Tuesday, October 15, 2013

An Offer You Can’t Refuse

Dear Federal Government,

If you need someone to screw up the government and the national economy and the world economy, which is what Congress appears to be bent on doing, I wish to offer my services. I believe I can screw up the government, the country, and the world just as well as Congress does, but a lot cheaper.

Congressional pay averages $174,000 per person per year, and the House and Senate collectively cost the American taxpayers about $258,000 per day, which is over $94 million per year. And all they are capable of doing is to create artificial crises, without addressing any long-term problems. For example, the long-term debt needs to be addressed, but instead their entire attention is focused on making the debt problem into a short-term crisis. As I write, the budget standoff has not been resolved, but it probably will be, say members of Congress. They will, I hear, agree to suspend the debt ceiling crisis until a few months from now. That is, they will fight this battle over and over again into the foreseeable future, thus getting no other work done.

Heck, I can do that. And a lot cheaper. Instead of spending $94 million a year, you could pay me a one-time fee of just a quarter million dollars (plus expenses) and I promise you that I can come in and make a mess of the government, the country, and the world. Maybe not as much of a mess, since the House and Senate have 535 members working full time to create new crises, but I can create enough of a mess to make our government and economy collapse, and if it collapses, does it matter how much of a mess is made? That is, I can do their job for one-376th the cost.

You can even close the Congressional gym. I wouldn’t use it. I just put pillows on the floor and do pushups and situps; I don’t need any fancy equipment or a heated pool. As a matter of fact, you could close down all the other Congressional perks. I have heard, but cannot confirm, that there is a congressional movie theatre, massage parlor, casino, and gentleman’s club. Well, maybe leave them open for a week or so, so I can use them, then shut them down.

I would require the health care plan that members of Congress enjoy but which many of them passionately desire to deny to the rest of America.

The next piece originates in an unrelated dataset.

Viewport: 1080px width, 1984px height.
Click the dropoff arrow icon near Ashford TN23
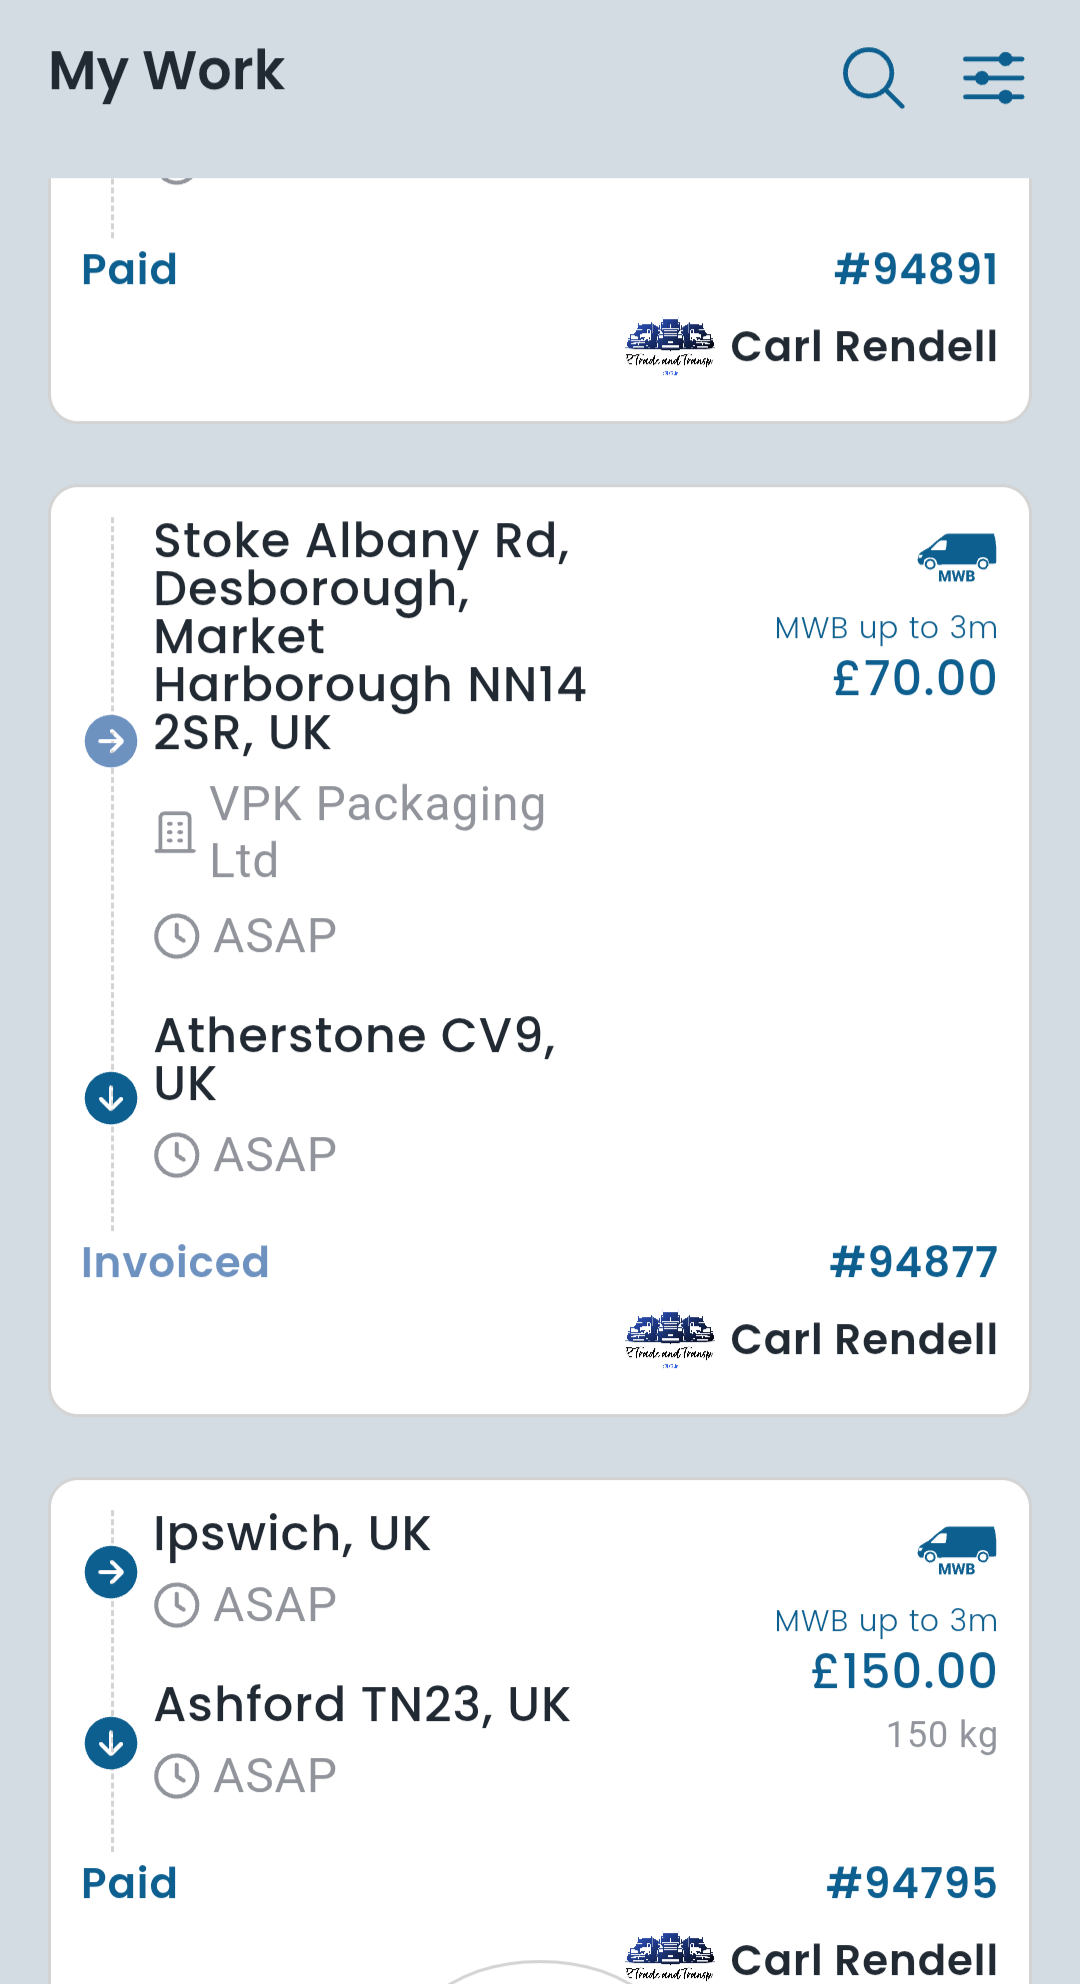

But you could suspend Congressional health care while the members are locked out of their offices and chambers. Oh, you might need to keep the staff proctologist on call for them.

I would require health care only for the duration of the contract, at which time I would return to my day job. I don’t want to spend too much time away from my day job, since I am actually doing useful work and wish to continue it.

We have the best Congress that money can buy, both at public expense and (even more) as a result of payments by large corporate donors. While normally this is an expense we can barely support, there is a bright side to it: look how much money you could save by hiring me to screw up the world.

I believe that Congress creates these artificial crises in order to avoid dealing with issues. Last year, in the wake of the Connecticut school shooting, there was the very real possibility that, backed by massive public opinion, Congress might pass at least some slight gun regulation. Some Congressional leaders sweat bullets over that, but they won’t have to ever again, because the topic of gun regulation will never come up. As of the beginning of June, the date of an article that addresses this point, the House and Senate had passed 13 laws, none of which addressed any major long-term questions. See that article for the complete list. My personal favorites are H.R.1071 (“To specify the size of the precious-metal blanks that will be used in the production of the National Baseball Hall of Fame commemorative coins”) and S.982: Lamar Alexander’s Freedom to Fish Act. This is not worth $94 million, is it?

In the event that the artificial crisis is resolved, we all know it is a temporary resolution. But my offer remains good for the next time Congress wants to engineer a world crisis.

This blog is about evolution. One of the things that have resulted from evolution in many species of animals is a social structure. In most cases, there are alpha males (and/or females) that coerce the rest of the animals into serving them. Of course, they need the altruistic support of co-conspirators. Humans fit right into that pattern, with our leaders serving only their own interests at the expense of the general population. But in no other case do these leaders deliberately cause the collapse of their societies.